I recently published my peer review of Andresen, Curman, and Linning (2016), The Trajectories of Crime at Places: Understanding the Patterns of Disaggregated Crime Types. In it I probably come off as a bit curmudgeonly, but in my defense I voted for revise-and-resubmit (I don’t know why Publons does not have a field to note this in your review).
I’ve gotten a few questions about doing trajectory analysis, so I figured I would come out and make my opinion pretty clear — I don’t think such trajectories exist. Part of the motivation in my paper to estimate the trajectories in Albany was to replicate Weisburd’s work in Seattle. (Andresen et al. (2016) give the same reasoning for their currently cited article — at least to stick with the k-means clustering procedure anyway.) But that does not mean I think distinct groups of trajectories exist. I tried to sneak this in wherever possible in my JQC article, but if you just quickly skimmed it you might not have that impression.
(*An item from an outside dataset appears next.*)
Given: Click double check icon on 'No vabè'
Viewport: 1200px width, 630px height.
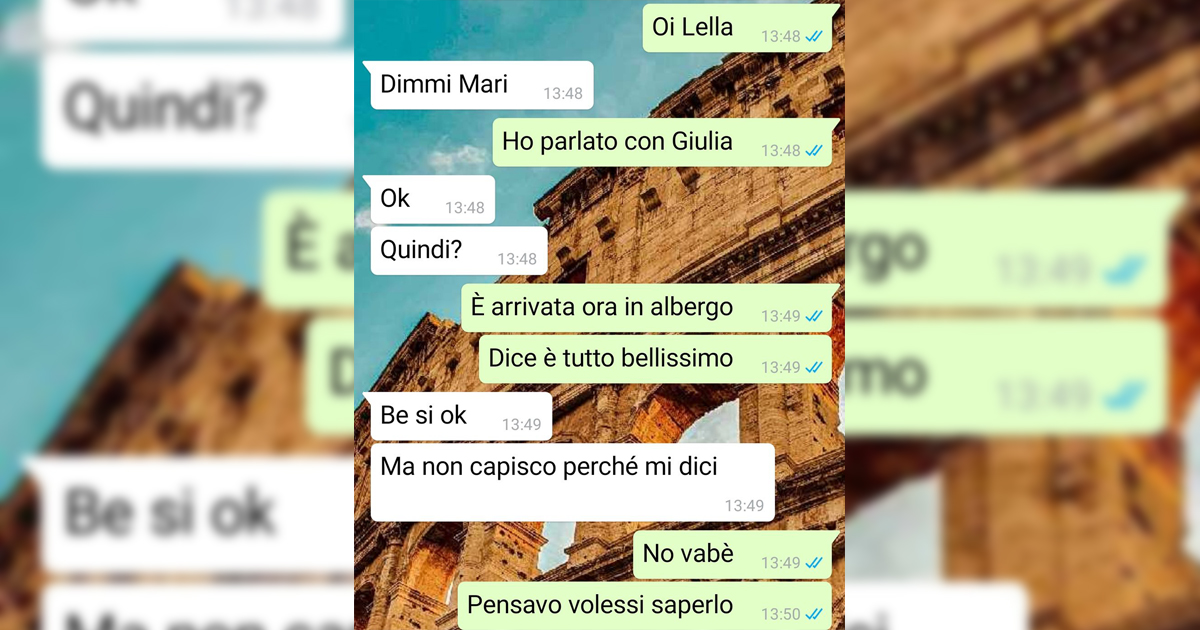Looking at the screenshot, I should click(x=815, y=563).
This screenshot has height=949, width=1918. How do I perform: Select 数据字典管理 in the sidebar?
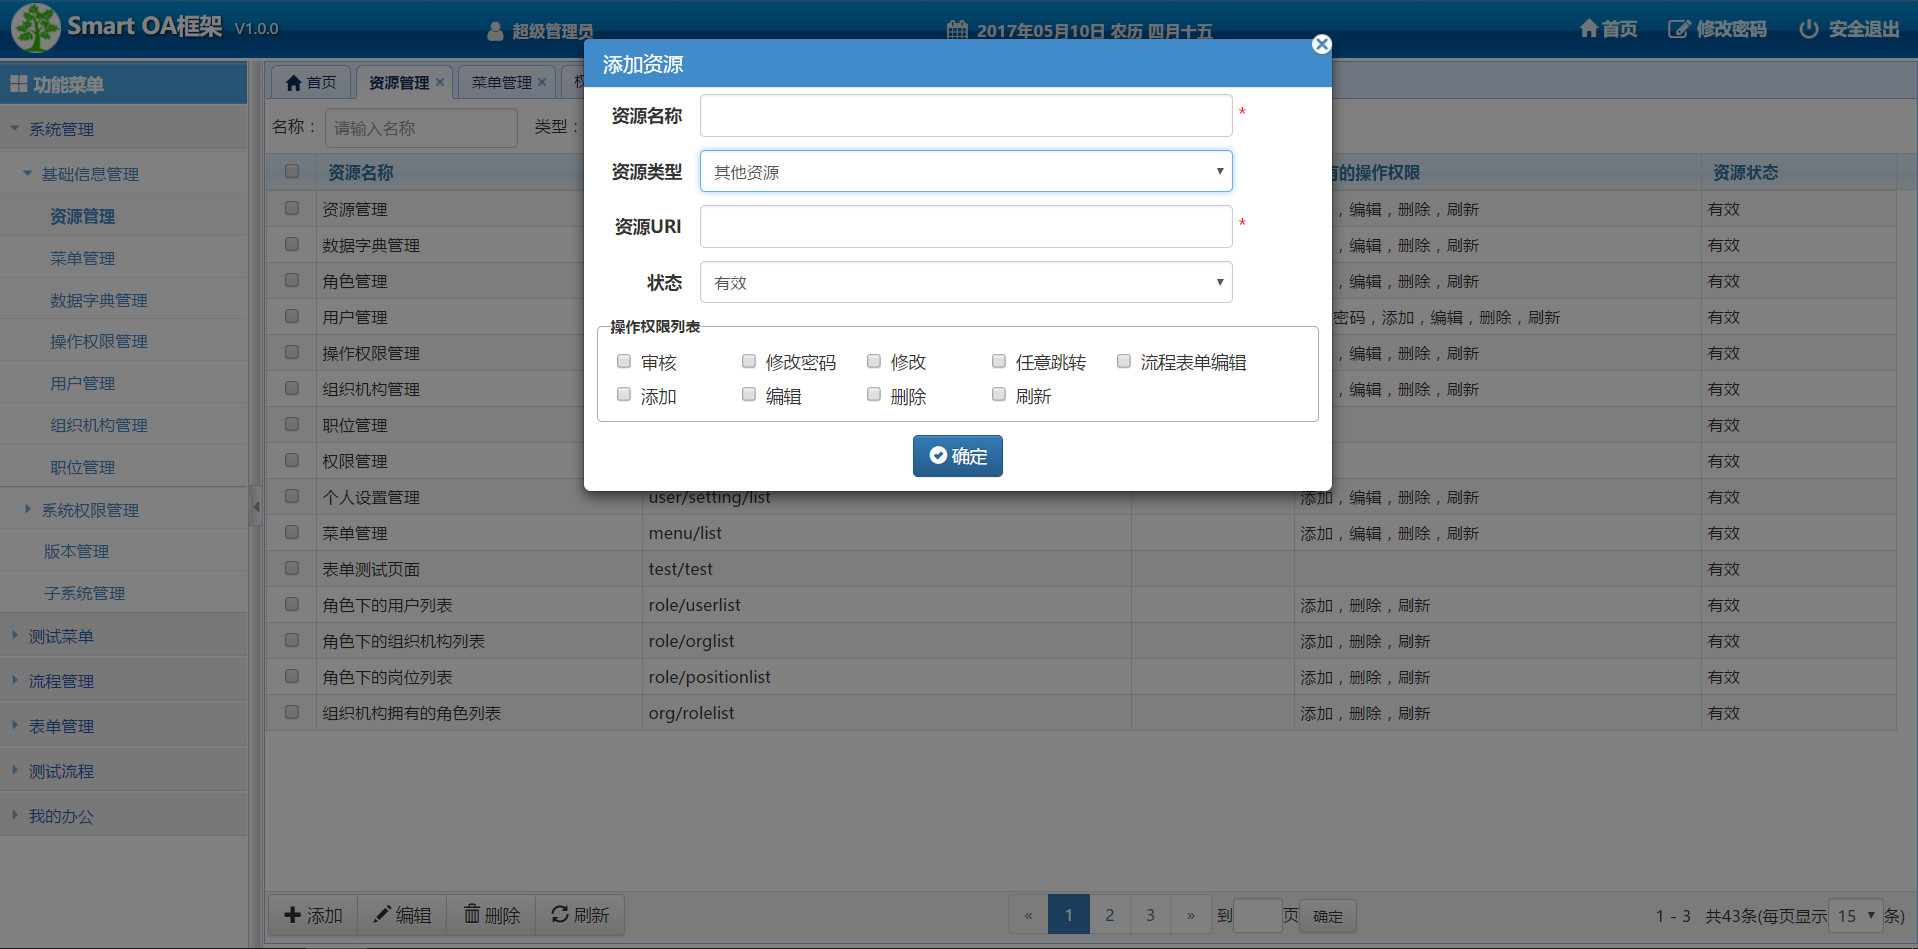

For an ugly image I generated but did not make the paper, here is my reasoning that discrete trajectories do not exist:
You can see that each individual grouping (unique colors) basically overlaps with each other. This solution passes all the usual model based criteria for trajectory groups, and each individual line tends to have a very high posterior probability of assignment to its respective group. Despite this there is essentially no separation between the groups – they all just blend into one another. If people plotted the individual trajectories this would be more obvious in other work, but people almost always solely plot the predicted trajectories.
Now, although I’m pretty sure that the clusters are not real (at least in the data I have seen) that does not mean that I don’t think they can be useful. Longitudinal data can be complicated, and clustering trajectories are a simple procedure to make sense of it. For a good example of its utility, Weisburd et al., (2015) used it to assign blocks for a randomized experiment. This is a slightly more robust way than ranking based some prior time interval (in that it might out some weird trajectory groups that simple averaging would not).
I believe it is similar in utility to creating hot spot polygons or maps of kernel density estimates. They can illuminate the patterns the messy data, but the hot spot the computer spits out is not a real entity – it is something we arbitrarily created.